BoA has moved its earnings announcement up from Tuesday to Friday, 7AM EST; nobody knows why, rumours are of a short squeeze. (That big EOD rally? Led by financials. And stock futures are sharply up on news of yet another taxpayer money spigot being hooked up.) Minyanville had some commentary on this earlier Thursday, when rumours started flying late in the day.

Some of this is typical negotiation bluster, but California Gov. Arnold Schwarzenegger says California will be insolvent within a few weeks. Nationally, yesterday's report of a US$850B stimulus package was slightly wrong; it's $825B. For now.

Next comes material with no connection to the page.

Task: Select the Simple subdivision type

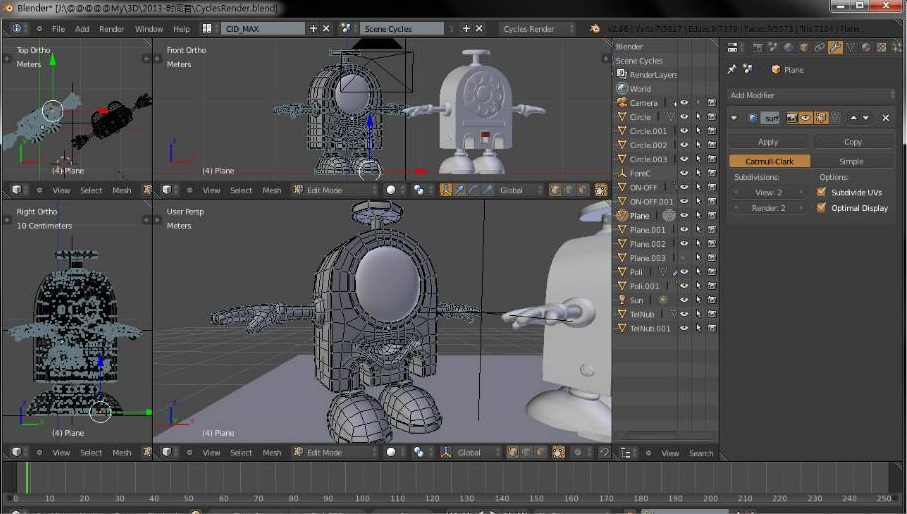Action: pyautogui.click(x=852, y=161)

How does anyone think the US can just keep doing this? Looking forward from the last few months, you'd be looking at a US budget deficit of well over US$2-3 trillion with a T and rhymes with T, and stands for Trouble. Picking the middle range you get 17% of GDP, in a year, just of deficit. You want to sell that many Treasuries?

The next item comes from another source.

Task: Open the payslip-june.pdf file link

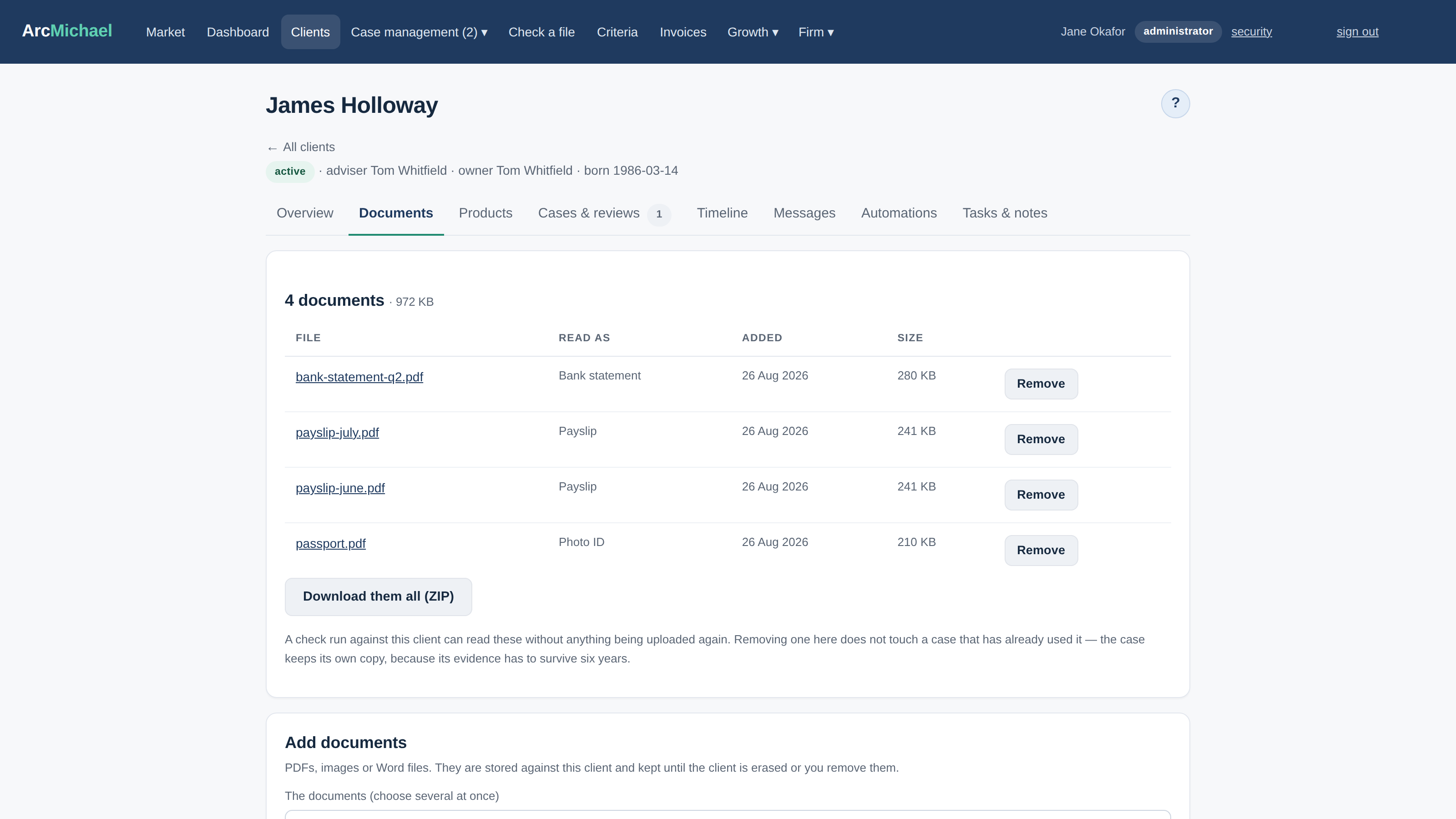Action: pos(340,488)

Ireland, by contrast, is making cuts to try to prevent that sort of thing from happening. Over in the middle east, Brad Setzer thinks Gulf-state sovereign funds have been hurt quite badly, but calling his opinion an educated guess given the lack of data.

Marketwatch lists Six Brutal Facts About Your Nest Egg. Minyanville talks about deflation and effects thereof - read that one, Kevin's pretty good, and talks a lot about societal mood. Mish does too, tho' to my mind less convincingly. Oh, and since the election, I've seen a lot more GOP-conservatives trying to paint this scenario as Atlas Shrugged and themselves as Randians. Sorry, fuckers, you can't spend a decade and a half being Paul Larkin and then spin 'round and declare yourselves the heirs of Dagny Taggart. Stop masturbating and start facing reality, if that's even possible.

Societe Generale's Albert Edwards says the US is likely to face a depression, and to sell any stock rally. Oh, and by the way, China could implode fiercely, and a likely alternative to that is a global trade war with China. So now both sides of the Atlantic are making implosion calls for each other, and saying the Pacific will implode too. (The last time I saw intelligence reports like that,* both sides were right. Not cheery!) And Hugh Hendry of Eclectica told CNBC that there is no money waiting on the sidelines - it's a myth; don't expect that rescue.

On the other hand, the stock market failed to break through December lows on Thursday, so that's something. (The only thing lower was the crash close print in late November, in the mid-7000s on the Dow, so under that you nave no support.) Is tonight's BoA action what daytraders refer to as a sticksave? If so, well, those have not been lasting more than a couple of days. So good luck, and enjoy the long weekend.


*: 1913. Austria-Hungary and Imperial Russia. Long story.